The required result is a copy of each line below in which "Meute" appears.

■ ■ ■ ■ ■ ■ ■

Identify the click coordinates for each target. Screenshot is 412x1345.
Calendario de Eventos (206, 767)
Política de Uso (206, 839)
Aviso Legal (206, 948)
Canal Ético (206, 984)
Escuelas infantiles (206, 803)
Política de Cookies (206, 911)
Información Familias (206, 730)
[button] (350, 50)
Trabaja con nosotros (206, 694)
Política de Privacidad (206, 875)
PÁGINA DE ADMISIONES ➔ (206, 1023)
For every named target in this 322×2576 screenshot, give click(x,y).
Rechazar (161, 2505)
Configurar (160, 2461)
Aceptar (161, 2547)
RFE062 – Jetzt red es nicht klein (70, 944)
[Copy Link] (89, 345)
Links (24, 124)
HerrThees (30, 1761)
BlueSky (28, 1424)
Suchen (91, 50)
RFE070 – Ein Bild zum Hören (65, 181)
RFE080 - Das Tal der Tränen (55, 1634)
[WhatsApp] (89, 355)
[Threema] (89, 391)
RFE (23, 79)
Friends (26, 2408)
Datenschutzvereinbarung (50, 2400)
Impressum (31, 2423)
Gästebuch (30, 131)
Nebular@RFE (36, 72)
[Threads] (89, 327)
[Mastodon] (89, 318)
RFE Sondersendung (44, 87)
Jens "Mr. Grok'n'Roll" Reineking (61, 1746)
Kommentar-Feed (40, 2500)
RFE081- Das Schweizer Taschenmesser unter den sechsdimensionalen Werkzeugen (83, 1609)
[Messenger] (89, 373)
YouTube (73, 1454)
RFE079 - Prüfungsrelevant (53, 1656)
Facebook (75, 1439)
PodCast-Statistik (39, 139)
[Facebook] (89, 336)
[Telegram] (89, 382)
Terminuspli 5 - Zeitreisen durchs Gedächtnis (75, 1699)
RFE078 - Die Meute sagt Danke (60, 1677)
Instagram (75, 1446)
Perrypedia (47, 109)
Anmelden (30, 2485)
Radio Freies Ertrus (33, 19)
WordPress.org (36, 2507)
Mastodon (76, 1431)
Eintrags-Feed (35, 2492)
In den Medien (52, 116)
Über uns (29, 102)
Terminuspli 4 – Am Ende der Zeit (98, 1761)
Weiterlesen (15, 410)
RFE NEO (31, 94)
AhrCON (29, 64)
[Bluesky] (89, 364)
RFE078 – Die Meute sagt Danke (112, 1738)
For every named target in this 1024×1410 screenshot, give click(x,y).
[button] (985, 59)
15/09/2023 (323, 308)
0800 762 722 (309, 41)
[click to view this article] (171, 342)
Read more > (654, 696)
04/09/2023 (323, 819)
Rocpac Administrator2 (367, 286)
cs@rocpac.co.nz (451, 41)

■ ■ ■ ■ ■ ■ ■

* **Exercise response**:
RFE078 - Die Meute sagt Danke (60, 1677)
RFE078 – Die Meute sagt Danke (112, 1738)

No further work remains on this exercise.